So, I made this piece called Two Gongs, which was a structured piece over — with certain prescribed things to do, and certain prescribed things to play over a period of 63 minutes. The first performer was Yoshi Wada, Yoshimasa Wada, who came out of Fluxus, a Japanese composer living in America, and myself. ((Nothing Is Real)) And the sound was so rich with overtones, and the critic Tom Johnson heard it, and posited it as a new kind of minimalism. ((Bindi)) It was very, very well received. For myself, looking with the advantage of 20-20 hindsight vision, of course, this piece is coming directly out of La Monte’s gong piece that he had done in 1963, but when I approached it, it was a new discovery for me, a new passion.

 

And so, my hope is that I approached it in a slightly different way than he did. I think when La Monte played it, he might have done it on a gong. We redid the performance.

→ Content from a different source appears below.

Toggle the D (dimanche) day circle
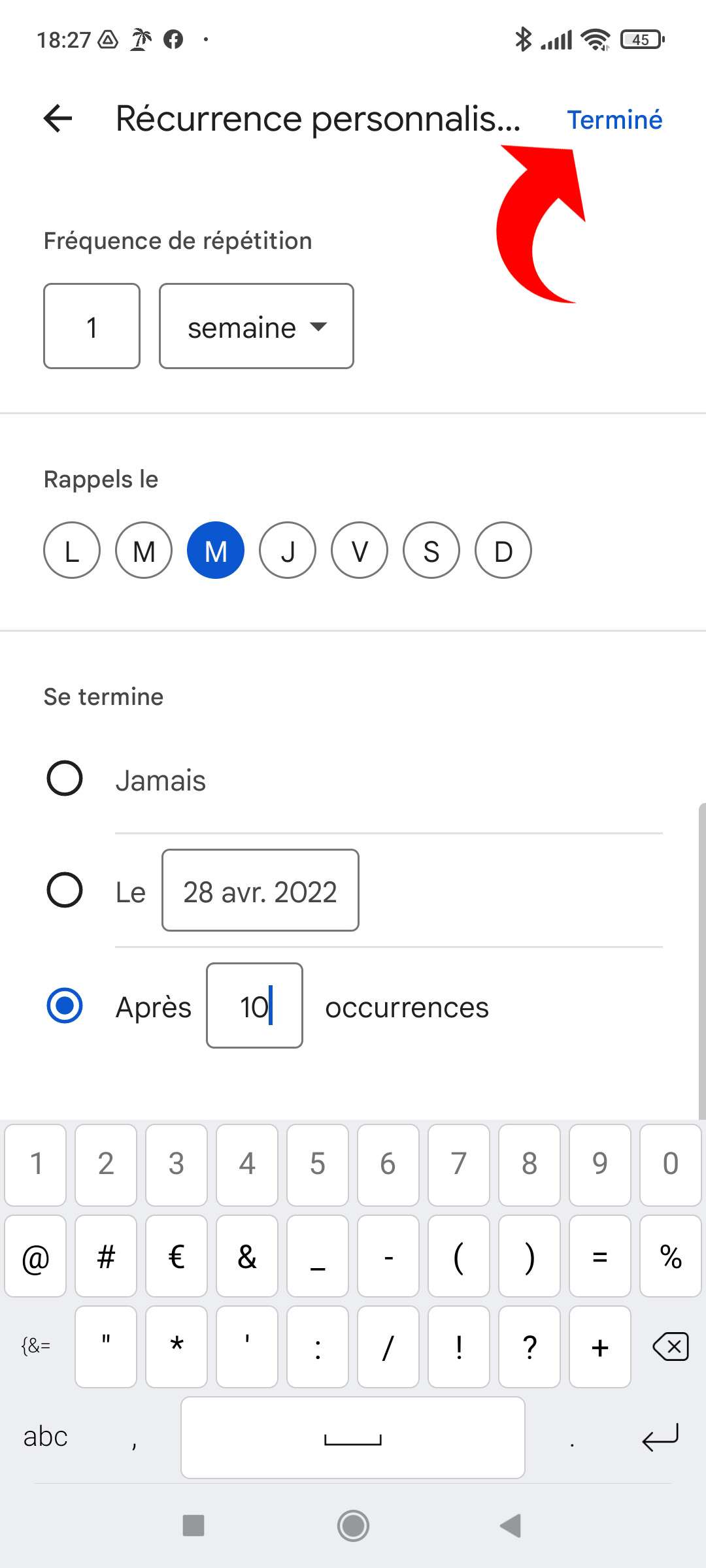Image resolution: width=706 pixels, height=1568 pixels. 503,550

We did a recreation performance in the mid 80s, and La Monte came to the performance, and he heard it with a big smile, and he said “I know this music.” And then Peter Gordon was at the concert also, who had produced an electric guitar piece of mine called Drastic Classicism. After the concert, he said “Rhys, for the first time after hearing the two gong pieces, I understand Drastic Classicism. What you were trying to do was make this sound of two gongs with four electric guitars.” And he was absolutely right.